Abstract

In the annual report presented by the ViceChancellor, Sir Charles Grant Robertson, to the court of governors of the University of Birmingham on February 23 comment is made on the increase in the number of students in spite of the general depression. It is pointed out that on the Continent, the universities are greatly congested, the attendances being, paradoxically, greater the greater the depression. The chief increase is in the faculty of medicine. The Vice-Chancellor raises the question whether the universities are doing all that they might or ought to do to meet the requirements of the rapidly changing social conditions.

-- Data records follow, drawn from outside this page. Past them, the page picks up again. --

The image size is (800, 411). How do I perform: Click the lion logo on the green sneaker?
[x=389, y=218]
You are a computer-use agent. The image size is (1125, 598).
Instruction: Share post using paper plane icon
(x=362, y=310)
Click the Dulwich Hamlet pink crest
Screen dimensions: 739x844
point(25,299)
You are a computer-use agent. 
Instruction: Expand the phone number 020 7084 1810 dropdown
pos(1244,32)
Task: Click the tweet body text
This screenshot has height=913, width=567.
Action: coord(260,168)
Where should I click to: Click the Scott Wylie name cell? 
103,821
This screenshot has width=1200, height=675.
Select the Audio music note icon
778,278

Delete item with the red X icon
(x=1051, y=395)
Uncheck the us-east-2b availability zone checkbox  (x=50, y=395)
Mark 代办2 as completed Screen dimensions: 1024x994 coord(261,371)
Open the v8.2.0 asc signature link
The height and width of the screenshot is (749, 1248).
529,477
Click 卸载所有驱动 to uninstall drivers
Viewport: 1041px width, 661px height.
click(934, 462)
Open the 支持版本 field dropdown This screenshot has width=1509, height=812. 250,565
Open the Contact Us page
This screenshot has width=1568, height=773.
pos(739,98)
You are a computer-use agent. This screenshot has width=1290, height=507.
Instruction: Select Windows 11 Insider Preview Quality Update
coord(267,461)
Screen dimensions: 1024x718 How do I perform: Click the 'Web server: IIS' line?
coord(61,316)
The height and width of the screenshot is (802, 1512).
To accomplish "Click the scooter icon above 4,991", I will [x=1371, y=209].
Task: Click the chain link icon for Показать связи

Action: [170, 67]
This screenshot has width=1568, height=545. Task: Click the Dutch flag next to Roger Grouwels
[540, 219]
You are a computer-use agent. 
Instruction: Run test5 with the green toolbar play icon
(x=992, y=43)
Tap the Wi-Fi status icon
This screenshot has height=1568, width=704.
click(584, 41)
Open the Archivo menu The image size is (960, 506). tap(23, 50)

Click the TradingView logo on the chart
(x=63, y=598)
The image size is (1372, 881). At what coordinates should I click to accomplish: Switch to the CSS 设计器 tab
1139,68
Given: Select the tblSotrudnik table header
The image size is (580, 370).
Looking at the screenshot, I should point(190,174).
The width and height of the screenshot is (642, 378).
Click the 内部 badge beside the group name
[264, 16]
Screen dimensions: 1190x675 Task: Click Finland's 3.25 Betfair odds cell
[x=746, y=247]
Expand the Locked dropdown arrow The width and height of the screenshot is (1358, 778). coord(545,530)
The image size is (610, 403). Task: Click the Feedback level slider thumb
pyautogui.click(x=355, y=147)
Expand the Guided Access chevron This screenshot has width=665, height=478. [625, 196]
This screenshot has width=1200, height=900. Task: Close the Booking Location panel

For example: “if the Universities are providing, and will have to provide to an increasing extent, direct training for careers, not contemplated twenty years ago, and those careers require a special technique, the essential problem is as to whether that technique can be taught, or whether the true function of the University lies in preparing for the most rapid acquisition of the technique elsewhere and as a post-graduate business. ‘Technocracy’ is the latest American gift, and we may fear the United States—especially as a giver—but do we not need as a nation, outside the Universities but definitely correlated to them, a series of ‘schools’ which will do for the University graduate, who has not been like the engineer technologically trained, what the Hospital does for the medical graduate who becomes, for a strictly limited period, a House Physician and a House Surgeon ? Do we not also need a much closer connexion between the big Technical Colleges and Schools and the Universities ?” In referring to the report of the Joint Standing Committee on Research, the Vice-Chancellor gives his opinion that “the Committee ought to be in a position to support a plan of research conducted by a Department as a whole on definite lines and for a definite purpose and extending over a defined period”. The only obstacle to such a policy is of course the financial one.